Except this doesn't retain the crucial information: why? It looks arbitrary. The thought that "some countries have sales tax rules dependent on the day of the week" may or may not be obvious from the context. At the very least, the comment pins a point in the space of all possible reasons for that piece of code - with it, you know it's related to sales tax and week days, and isn't e.g. a workaround for the bug with NaNs in tax rates that you saw on the issue tracker last week.
This is admittedly a trivial example, but ideally you want developers who understand why we're doing this.

Is this a quick thing somebody hacked in for a special, one-off, tax-free month in Kerplakistan as the country celebrates the birth of a princess?
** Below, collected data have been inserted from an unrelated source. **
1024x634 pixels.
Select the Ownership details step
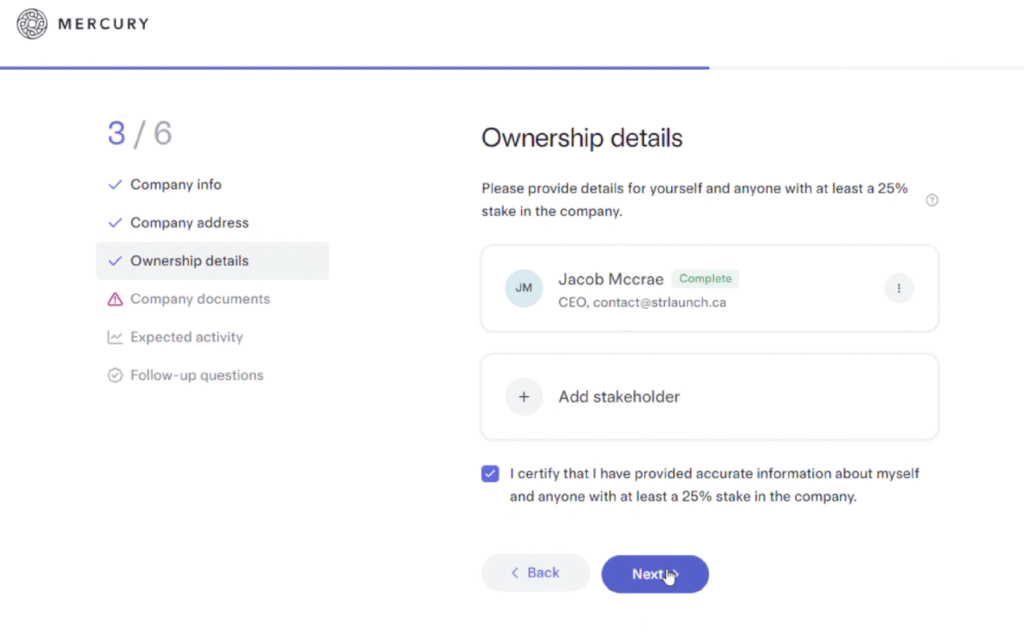pyautogui.click(x=189, y=261)
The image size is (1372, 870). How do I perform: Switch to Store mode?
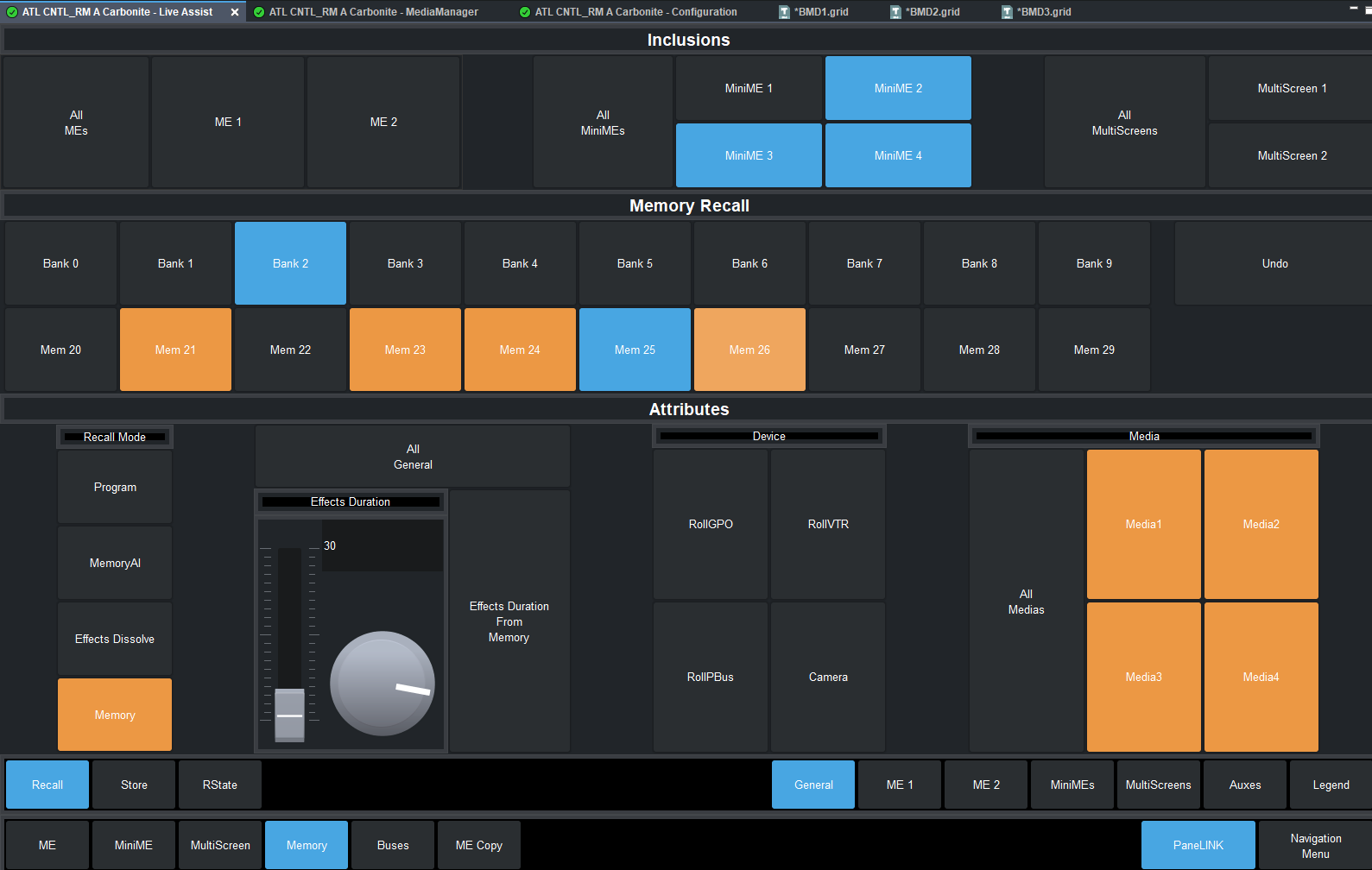(x=134, y=785)
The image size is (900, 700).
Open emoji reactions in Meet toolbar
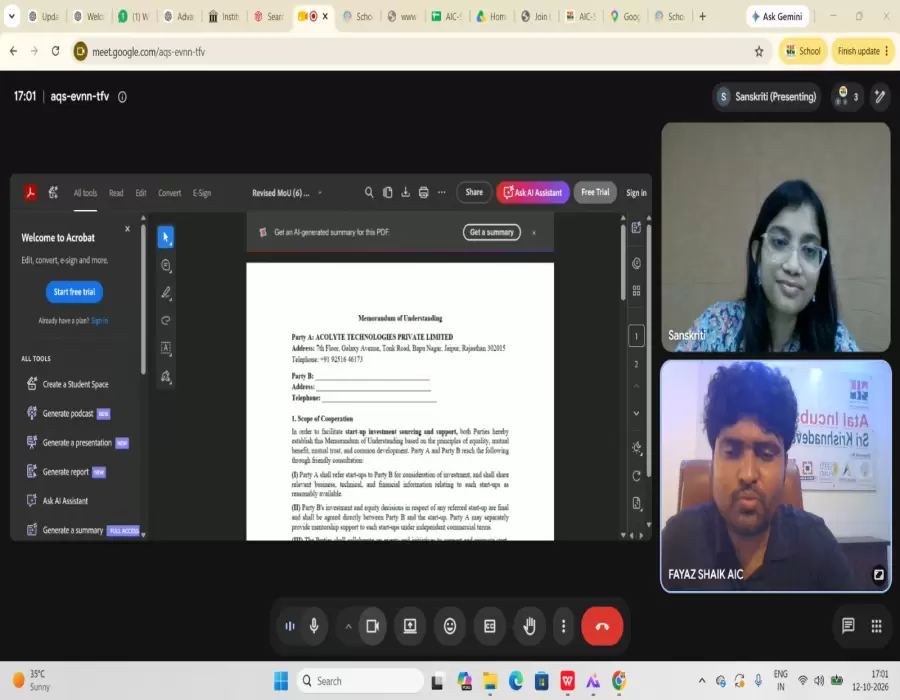point(450,626)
Is this a permanent thing? Will there eventually be more weirdo tax rules for this country? Will there be others for other countries?

Knowing the "why" would help a developer understand the business, and reason about how best to work with this bit of code... should we just leave this ugly little special case in place? Should we have a more robust, extracted tax code module, etc.?

Commit messages help to accomplish this too, and can offer richer context than inline comments. Each has their place. Sifting through hundreds of commit messages in a frequently-updated module is not a great way to learn about the current state of the module, as the majority of those commit messages may well be utterly stale.

Ultimately the cost of having some concise inline comments is rather low, and the potential payoff is very large.

Remember that the longer term goal (besides the success of the business) of software is to have your developers gain institutional knowledge so that they can make more informed engineering decisions in the future.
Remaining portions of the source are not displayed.